** Passage to read **
╔══

I’m not advocating gay marriage, and gay marriage has no place in this election. I am advocating Civil Rights, and that issue has a place everywhere and at any time in Virginia and across this nation. I am advocating fair treatment and a stance against bigotry, no matter a person’s aversion to same-sex couples and no matter the political stand that a man might take in his bid for political office.
While I still believe that Jody Wagner is not a strong candidate for the Lt. Governor’s office, I also believe that I do not want to see a continuation of an anti-gay sentiment.
I know I have support in my beliefs. Many people voiced opposition to the 2006 Virginia Marriage Amendment, which not only barred same-sex marriage in the Commonwealth but also declared that the state “shall not create or recognize a legal status for relationships of unmarried individuals that intends to approximate the design, qualities, significance, or effects of marriage.” The amendment effectively outlawed civil unions with that statement. The bill passed, however, and Virginia maintained her status quo on denying her gay couples – her residents and voters – the right to enjoy full freedoms as American citizens, even in a simple civil union that has nothing to do with the church and everything to do with the government.
One year later, on October 27, 2007, Bolling stated to The Virginia Pilot, “It becomes a public issue when they try to obtain some public approval for that [gay lifestyle]. I think the lifestyle is wrong and I think the lifestyle is harmful, so I don’t want to do something that is condoning, as an elected official, of that lifestyle.”
Bolling still doesn’t want to help gays cross the road to equal rights, and I have to wonder why he fears the gay lifestyle (as being “harmful”). If you voted against that “marriage” (and civil union) amendment three years ago, now is your chance to get out of the car and help your gay neighbors. You may not know those neighbors, and you may experience aversion to their lifestyles. In fact, you may not believe that they deserve rights. But, as citizens, they do. They are citizens who deserve the same rights as you in your position as a citizen.
I may never meet that elderly woman again, nor have the chance to help her cross a road. That is my loss as a decent human and as a person who understands equality. That loss aside, you have a chance to vote for Jody Wagner on November 3 in your bid for a representative who does not harbor nor advocate bigotry toward gay Virginians.
Do the right thing. Vote against bigotry.

╚══

** Set problem A **
Reproduce the part of the passage on Virginia's marriage amendment starting at "I know I have" and ending at "with the government.", changing "Commonwealth" to "Old Dominion".
** Set problem B **
Answer these questions from the passage on Virginia's marriage amendment:
(i) In what year was the Virginia Marriage Amendment passed?
(ii) To which newspaper did Bolling make his statement on October 27, 2007?
(iii) On what date does the writer urge readers to vote for Jody Wagner?
The records play no part in the work here.

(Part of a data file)

╔══

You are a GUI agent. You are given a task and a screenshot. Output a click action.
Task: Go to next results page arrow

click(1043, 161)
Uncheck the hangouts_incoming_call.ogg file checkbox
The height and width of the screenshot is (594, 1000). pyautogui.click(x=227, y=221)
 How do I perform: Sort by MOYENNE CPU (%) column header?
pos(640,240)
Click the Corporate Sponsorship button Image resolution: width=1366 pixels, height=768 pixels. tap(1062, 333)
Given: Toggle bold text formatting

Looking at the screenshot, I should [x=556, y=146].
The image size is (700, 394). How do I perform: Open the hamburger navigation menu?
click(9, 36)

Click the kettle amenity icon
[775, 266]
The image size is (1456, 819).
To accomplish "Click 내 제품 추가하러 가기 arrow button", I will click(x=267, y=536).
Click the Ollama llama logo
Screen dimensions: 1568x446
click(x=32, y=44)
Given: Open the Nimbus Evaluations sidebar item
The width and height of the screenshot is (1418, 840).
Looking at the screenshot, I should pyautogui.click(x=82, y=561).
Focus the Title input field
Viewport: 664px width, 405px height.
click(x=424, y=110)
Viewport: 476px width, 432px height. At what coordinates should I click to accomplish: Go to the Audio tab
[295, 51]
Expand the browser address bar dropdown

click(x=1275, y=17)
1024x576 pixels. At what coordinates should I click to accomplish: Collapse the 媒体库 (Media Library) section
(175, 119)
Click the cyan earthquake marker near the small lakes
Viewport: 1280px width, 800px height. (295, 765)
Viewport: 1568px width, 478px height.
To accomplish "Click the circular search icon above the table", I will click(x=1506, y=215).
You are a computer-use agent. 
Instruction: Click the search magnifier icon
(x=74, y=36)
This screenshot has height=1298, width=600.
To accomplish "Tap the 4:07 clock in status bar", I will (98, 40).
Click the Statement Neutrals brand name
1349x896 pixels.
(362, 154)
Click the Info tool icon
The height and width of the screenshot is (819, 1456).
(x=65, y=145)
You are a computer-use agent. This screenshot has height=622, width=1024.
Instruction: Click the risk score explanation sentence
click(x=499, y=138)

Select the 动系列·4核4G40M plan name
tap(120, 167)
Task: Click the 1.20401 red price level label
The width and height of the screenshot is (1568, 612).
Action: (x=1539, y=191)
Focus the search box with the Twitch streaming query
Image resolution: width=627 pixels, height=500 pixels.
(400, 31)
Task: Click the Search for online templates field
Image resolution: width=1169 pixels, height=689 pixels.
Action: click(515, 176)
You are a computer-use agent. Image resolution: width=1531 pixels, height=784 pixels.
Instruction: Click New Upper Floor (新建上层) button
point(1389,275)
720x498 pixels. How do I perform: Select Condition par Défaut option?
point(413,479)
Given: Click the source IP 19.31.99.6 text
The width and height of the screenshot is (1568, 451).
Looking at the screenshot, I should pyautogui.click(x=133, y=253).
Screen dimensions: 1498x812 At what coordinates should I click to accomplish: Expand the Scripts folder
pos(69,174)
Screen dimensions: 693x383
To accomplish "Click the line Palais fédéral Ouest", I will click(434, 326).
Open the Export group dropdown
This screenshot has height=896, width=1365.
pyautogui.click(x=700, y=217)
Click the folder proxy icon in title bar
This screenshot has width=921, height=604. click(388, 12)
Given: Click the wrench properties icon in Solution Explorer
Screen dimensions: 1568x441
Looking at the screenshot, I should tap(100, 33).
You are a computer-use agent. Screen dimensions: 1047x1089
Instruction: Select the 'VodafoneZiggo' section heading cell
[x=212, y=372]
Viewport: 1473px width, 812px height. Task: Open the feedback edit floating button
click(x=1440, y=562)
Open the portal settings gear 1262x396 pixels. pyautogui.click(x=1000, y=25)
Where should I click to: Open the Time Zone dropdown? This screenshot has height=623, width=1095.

╚══

** Written reply A **
I know I have support in my beliefs. Many people voiced opposition to the 2006 Virginia Marriage Amendment, which not only barred same-sex marriage in the Old Dominion but also declared that the state “shall not create or recognize a legal status for relationships of unmarried individuals that intends to approximate the design, qualities, significance, or effects of marriage.” The amendment effectively outlawed civil unions with that statement. The bill passed, however, and Virginia maintained her status quo on denying her gay couples – her residents and voters – the right to enjoy full freedoms as American citizens, even in a simple civil union that has nothing to do with the church and everything to do with the government.

** Written reply B **
(i) 2006
(ii) The Virginia Pilot
(iii) November 3